1. Run inetcpl.cpl command.
2. Go to Advanced tab.
3. Under Settings, remove tick from Check for server certificate revocation. Click Apply, OK.
Restart the PC and test to see if error still occurs. If issue still occurs, carry on troubleshooting further.
FIX 1 – Using Command Prompt
If this is a security package error occurred in the transport layer, you can fix it using below steps:
1. Open Command Prompt.
2. Paste this command and press Enter key:
reg.exe Add "HKCU\Software\Microsoft\Terminal Server Client" /V "RDGClientTransport" /T REG_DWORD /D "1"
3. Once the command completed successfully, close Command Prompt.
4. Sign out and sign in back or restart the system/client.
FIX 2 – Generate new certificate
This issue is expected, when the RDP self-signed certificate is expired or missing. Worth to mention here, Windows usually recreates the self-signed certificate upon expiration. But if this isn’t happening, you can follow these steps:
1. Erase or remove expired certificate(s) from the Centralized Certificate Store (CCS) on the server using the Certificates snap-in within Microsoft Management Console (MMC).
2. Stop the Remote Desktop Services service.
3. Go to C:\ProgramData\Microsoft\Crypto\RSA\MachineKeys.
4. Take ownership of the f686 key file referenced above and give owner user account Full Control permissions to this file.

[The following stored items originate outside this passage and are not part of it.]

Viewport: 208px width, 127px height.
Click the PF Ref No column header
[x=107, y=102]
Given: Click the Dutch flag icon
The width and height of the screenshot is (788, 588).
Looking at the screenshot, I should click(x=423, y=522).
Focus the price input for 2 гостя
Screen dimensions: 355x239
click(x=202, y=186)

5. You may also need to change the Administrators group permissions for the MachineKeys folder to apply to “This folder, subfolders and files” as it is defaulted to “This folder only”.
6. Delete file f686aace6942fb7f7ceb231212eef4a4_.
7. Start back Remote Desktop Services service.
8. You can now verify that a new certificate has been generated via Certificates snap-in.
These steps should help you to resolve this issue, finally!